Book Review | War and pox
Book Review | War and pox
In the opening scene of The Yellow Emperor’s Cure, Kunal Basu’s fourth novel, the reader meets the surgeon Antonio Maria, “the most eligible bachelor" in fin de siècle Lisbon. He is preparing for the feast of St Anthony, during which he has every intention of quenching his thirst for wine, women and song. The festa is shortly revealed to be a bummer, however, when Antonio learns that his similarly rakish father is in the advanced stages of syphilis—“French Disease, Spanish Itch, German Rash or Polish Pox".
The diagnosis is something of an end of an era for the louche Marias, who were “both blessed with the same dashing looks and the air of sweet insolence". The city is ruined for Antonio. “Wherever he went, Lisbon stank of rotting genitals," Basu writes.
Unable to cope with his father’s decline and death, Antonio is at a loose end, until he hears that though syphilis is a “disease of sailors", no Chinese sailors are afflicted by it. On the basis of this flimsy lead, Antonio decides to travel to China to learn the cure for syphilis, said to be contained in the “Yellow Emperor’s Canon", fully expecting to be back in Lisbon, “treating patients and fathering babies with a new wife", by next year’s festa.

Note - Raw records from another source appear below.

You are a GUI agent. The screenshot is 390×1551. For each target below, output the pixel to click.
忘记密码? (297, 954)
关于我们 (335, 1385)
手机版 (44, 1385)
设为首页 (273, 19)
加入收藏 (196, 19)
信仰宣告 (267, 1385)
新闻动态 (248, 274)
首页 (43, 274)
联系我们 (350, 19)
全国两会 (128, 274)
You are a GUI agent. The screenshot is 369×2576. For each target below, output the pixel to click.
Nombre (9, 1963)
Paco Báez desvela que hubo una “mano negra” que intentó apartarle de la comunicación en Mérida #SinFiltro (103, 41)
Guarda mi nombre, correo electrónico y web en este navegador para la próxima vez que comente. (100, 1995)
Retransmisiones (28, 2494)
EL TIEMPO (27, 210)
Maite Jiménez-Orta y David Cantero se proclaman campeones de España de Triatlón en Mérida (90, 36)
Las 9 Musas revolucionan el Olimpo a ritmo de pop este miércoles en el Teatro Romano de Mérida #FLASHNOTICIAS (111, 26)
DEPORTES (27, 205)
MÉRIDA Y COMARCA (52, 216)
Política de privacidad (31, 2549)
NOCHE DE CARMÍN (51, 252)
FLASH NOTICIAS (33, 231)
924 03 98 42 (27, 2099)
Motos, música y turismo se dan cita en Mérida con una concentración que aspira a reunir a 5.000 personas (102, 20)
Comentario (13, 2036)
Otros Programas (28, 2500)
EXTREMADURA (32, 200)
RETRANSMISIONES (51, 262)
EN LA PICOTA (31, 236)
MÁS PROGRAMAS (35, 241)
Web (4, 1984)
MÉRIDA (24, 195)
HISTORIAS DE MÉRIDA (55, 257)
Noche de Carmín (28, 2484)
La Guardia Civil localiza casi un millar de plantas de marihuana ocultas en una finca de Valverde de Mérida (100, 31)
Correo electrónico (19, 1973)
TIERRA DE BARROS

Adding to the urgency for Antonio, who just wants to learn the syphilis cure and be on his way, is the fact that the Boxer Rebellion—during which some Chinese rebelled against foreign commercial and religious influence—is on. Inevitably, against the backdrop of impending violence, Antonio falls hard for Fumi, who has been laboriously teaching him the principles of Nei Ching, or traditional Chinese medicine. “In just a few seasons he had lost the fire that had made him the most successful doctor in Lisbon, turning him into a lovesick wretch," writes Basu.
Basu’s novel owes a great deal to J.G. Farrell’s empire trilogy, historical novels about the folly of colonialism in which disparate groups of Westerners deal with shifting sands abroad, be it the siege of a residency during the first Indian War of Independence or the fall of Singapore to the Japanese during World War II. But where Farrell succeeds in creating sympathy for all actors and finding humour in dire situations, Basu’s characters are one-dimensional, the plot is turgid and the language feels canned.
While the book has value as enhancing the historical record in English on China during the Boxer Rebellion, it has less in common with Farrell—or with Amitav Ghosh, to whom Basu is compared on the book’s jacket—than with Night in Bombay, Louis Bromfield’s recently re-released novel of Bombay in the 1930s: another book of historical import that doesn’t succeed simply as a novel.